Appcues started as a really scrappy venture, and that’s something I’m really proud of. However, I’ve realized when you’re fighting like a rabid animal every day, you forget how to behave among humans.
For startups, that problem manifests as:
- Over-selling products or services you don’t yet have.
- Saying everything is great when it’s not.
- Avoiding asking for help from people you admire.
Some things are (arguably) necessary, like validating demand for your product/service through pre-sales. That’s something I’m a huge believer in and practice avidly. But there’s a line, and the more it’s crossed, the fainter the line becomes.
The tough reality is that this isn’t a binary choice. A leader’s job is to sell the vision of a better future, and the most farfetched visions are galvanized through positivity. Practicality is not what inspires people to achieve great things. That subtle conflict is where we are at risk, and it’s worth our conscious thought.

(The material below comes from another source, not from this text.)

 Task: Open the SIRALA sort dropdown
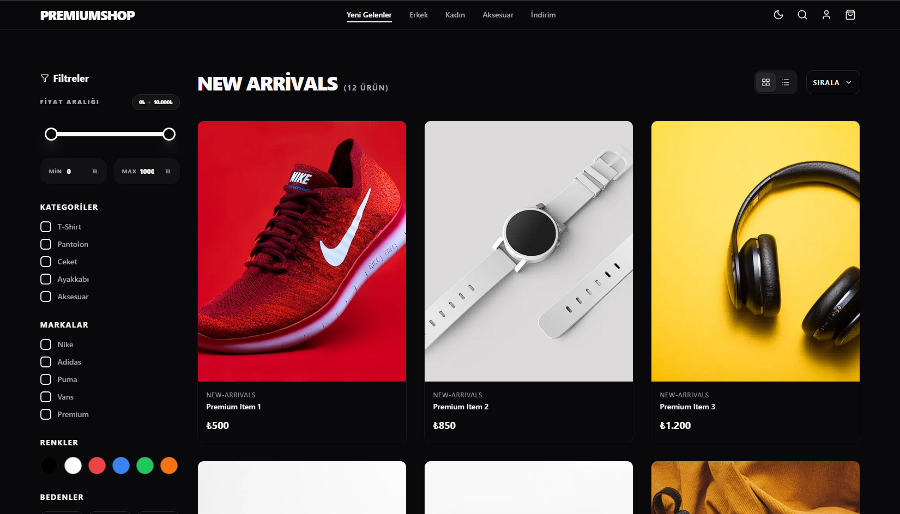coord(833,82)
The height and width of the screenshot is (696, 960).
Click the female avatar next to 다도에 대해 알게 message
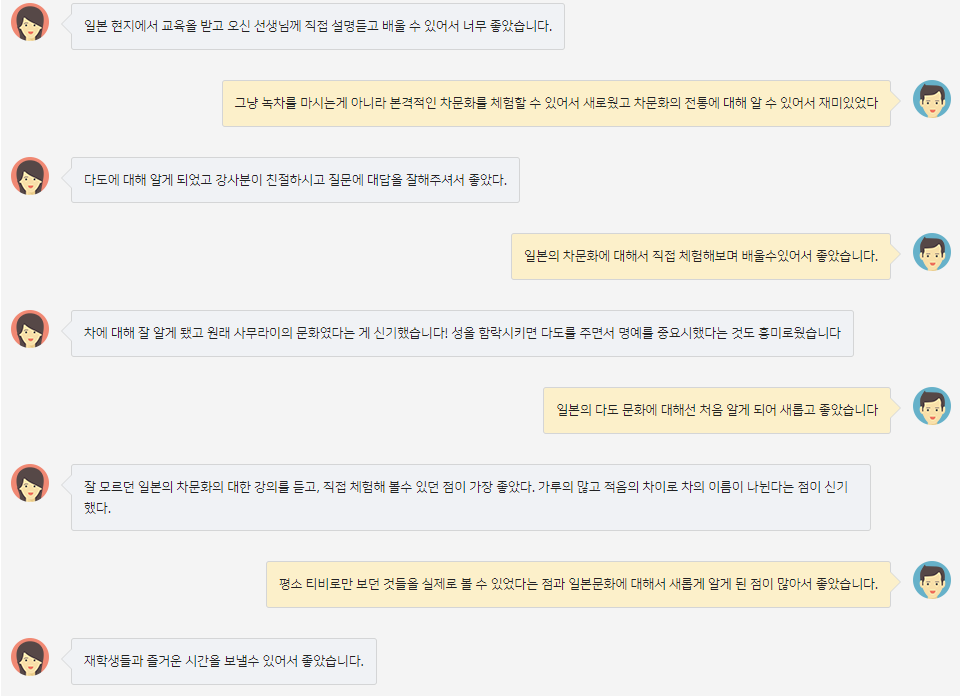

These days, I try to reflect on things I’ve said or done. How accurate was the impression I just gave? Was there another way to achieve the same goal?
I count myself lucky to have a team who values transparency and doesn’t shy away from hard truths. As a result, honesty is an even more powerful motivator than false optimism. It makes the highs higher because the success is genuine, and the lows are short-lived, entrusted to responsible adults.